Loving alignment
And the pain of getting there
Last week, I published an essay on KevinMD.com called Why it’s so hard to admit when we don’t like our jobs. The story was very personal to me, describing a time that felt very confusing and tender. After submitting the story, I’ve reflected on what has changed since that time, and how I see it differently in the rearview mirror.
A deeper sense of why
I don’t believe it is necessary to know why we don’t like our job to make a change. However, understanding the why can help us make wise choices in the future, and help us know what choice will actually help us. Since leaving my hospital medicine role, I have a better understanding of neurodivergence/neuroemergence (thanks
for that term), how it shows up for me, and how it impacts my life and work. I now have more clarity and a more compassionate perspective of the challenges I experienced practicing pediatric hospital medicine in a large academic setting in our current system of healthcare. Though I’m still understanding my location within the neurodivergent identity, I am certain that having ADHD played a role in the degree of overstimulation and exhaustion I experienced working in the academic hospital environment. Though I felt this knowing, I struggled to name or describe it until I read Divergent Mind by Jenara Nerenberg. She states, “High stimulation is both exciting and confusing for people with ADHD, because they can get overwhelmed and overstimulated easily without realizing they are approaching that point.” This made sense of my cycles of excited, engaged energy, that would eventually shift into exhausted depletion. I often didn’t know I was overstimulated and overwhelmed until it was at a very high level, and difficult to manage.My reflections have also been a source of confidence about where I am at now - clinical work that is focused on one patient at a time, allowing me to hyperfocus and be immersed in the moment, my love for writing and speaking, which allows me to follow rabbit holes of interest, and develop a deep understanding of topics, then share with others. My role as a coach and facilitator, in which I can connect with others in small numbers, deeply and authentically. Now it feels like most of my work aligns with my sensory and energy needs, and I feel more energized, engaged, and integrated.
A catalyst for my ‘work’
It was also important to me to post this essay on KevinMD because it reaches a broad audience. Though a part of me still feels embarrassed to be so outspoken about my struggles and choices, I know it is important. I felt so alone in that experience and I hope that by writing about it, perhaps someone will see themself in it and feel less alone. I know there are others who feel stuck in a job that wasn’t made for them, but unable to see their way out. I believe it is one of the key purposes about telling our own story, so that others feel less alone in their own life.

TO DO:
1. Answer these from the piece on loving alignment:
(a) On which website was the essay about not liking one's job published?
(b) What kind of medicine did the writer practice in a large academic setting?
(c) Which book helped the writer name the experience of overstimulation?
2. Duplicate the part of the piece on loving alignment that begins at the words "A catalyst for" and stops after "their own life.".
3. Turn the paragraph of the piece on loving alignment that begins "It was also important to me to post this essay" into a short list that keeps its main facts.
The material after this point is separate from the piece on loving alignment.

GIVEN INFORMATION:

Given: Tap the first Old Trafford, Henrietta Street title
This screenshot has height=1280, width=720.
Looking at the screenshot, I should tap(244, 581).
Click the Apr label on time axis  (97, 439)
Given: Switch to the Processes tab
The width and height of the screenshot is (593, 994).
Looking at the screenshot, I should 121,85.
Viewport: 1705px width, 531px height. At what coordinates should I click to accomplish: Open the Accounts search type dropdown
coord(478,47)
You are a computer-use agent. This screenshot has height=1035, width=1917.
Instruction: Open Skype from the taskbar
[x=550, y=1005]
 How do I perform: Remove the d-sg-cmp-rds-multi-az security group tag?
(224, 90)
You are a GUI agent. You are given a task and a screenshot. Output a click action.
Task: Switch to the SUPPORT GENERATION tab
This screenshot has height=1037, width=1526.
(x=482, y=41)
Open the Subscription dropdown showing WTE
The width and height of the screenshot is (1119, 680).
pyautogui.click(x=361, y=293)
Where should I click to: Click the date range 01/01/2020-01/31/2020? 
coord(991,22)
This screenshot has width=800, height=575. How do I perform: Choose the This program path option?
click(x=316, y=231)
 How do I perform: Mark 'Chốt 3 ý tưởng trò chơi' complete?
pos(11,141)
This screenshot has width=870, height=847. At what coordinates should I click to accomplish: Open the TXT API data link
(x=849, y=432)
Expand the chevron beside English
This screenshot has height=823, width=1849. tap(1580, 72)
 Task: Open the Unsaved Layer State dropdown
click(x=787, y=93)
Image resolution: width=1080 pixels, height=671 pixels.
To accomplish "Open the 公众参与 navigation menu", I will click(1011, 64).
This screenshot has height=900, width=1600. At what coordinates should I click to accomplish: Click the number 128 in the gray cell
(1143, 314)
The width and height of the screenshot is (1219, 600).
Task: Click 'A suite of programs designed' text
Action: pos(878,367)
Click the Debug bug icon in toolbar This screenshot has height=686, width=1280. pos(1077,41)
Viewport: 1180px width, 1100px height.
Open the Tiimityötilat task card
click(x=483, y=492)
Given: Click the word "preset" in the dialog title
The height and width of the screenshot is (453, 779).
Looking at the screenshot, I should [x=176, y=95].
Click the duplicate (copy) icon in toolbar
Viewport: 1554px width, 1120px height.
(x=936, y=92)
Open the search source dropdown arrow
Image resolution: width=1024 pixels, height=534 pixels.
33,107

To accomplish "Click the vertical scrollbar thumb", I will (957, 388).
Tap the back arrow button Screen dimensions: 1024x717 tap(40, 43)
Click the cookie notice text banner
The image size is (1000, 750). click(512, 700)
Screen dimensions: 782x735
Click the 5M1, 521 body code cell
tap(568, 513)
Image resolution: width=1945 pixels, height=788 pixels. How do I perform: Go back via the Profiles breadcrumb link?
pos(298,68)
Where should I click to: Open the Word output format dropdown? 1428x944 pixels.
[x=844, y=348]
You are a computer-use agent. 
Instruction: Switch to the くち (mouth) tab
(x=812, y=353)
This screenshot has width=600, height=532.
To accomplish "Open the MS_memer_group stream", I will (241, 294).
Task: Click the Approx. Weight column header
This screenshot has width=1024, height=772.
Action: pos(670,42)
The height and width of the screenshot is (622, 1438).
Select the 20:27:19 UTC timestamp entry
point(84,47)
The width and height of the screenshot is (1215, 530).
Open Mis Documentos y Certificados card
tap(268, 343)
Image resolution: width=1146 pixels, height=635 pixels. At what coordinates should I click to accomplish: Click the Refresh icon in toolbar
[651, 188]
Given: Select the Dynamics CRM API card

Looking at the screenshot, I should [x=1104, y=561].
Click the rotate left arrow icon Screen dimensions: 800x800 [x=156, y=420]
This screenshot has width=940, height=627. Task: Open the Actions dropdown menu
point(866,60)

LIST OF SOLUTIONS:
1.
(a) KevinMD.com
(b) Pediatric hospital medicine
(c) Divergent Mind by Jenara Nerenberg

2.
A catalyst for my ‘work’
It was also important to me to post this essay on KevinMD because it reaches a broad audience. Though a part of me still feels embarrassed to be so outspoken about my struggles and choices, I know it is important. I felt so alone in that experience and I hope that by writing about it, perhaps someone will see themself in it and feel less alone. I know there are others who feel stuck in a job that wasn’t made for them, but unable to see their way out. I believe it is one of the key purposes about telling our own story, so that others feel less alone in their own life.

3.
- The writer posted the essay on KevinMD because it reaches a broad audience.
- Part of the writer still feels embarrassed to be so outspoken about struggles and choices but knows it is important.
- Having felt alone in that experience, the writer hopes readers will see themselves in it and feel less alone.
- Others feel stuck in a job that wasn't made for them and can't see their way out.
- The writer believes helping others feel less alone is a key purpose of telling one's own story.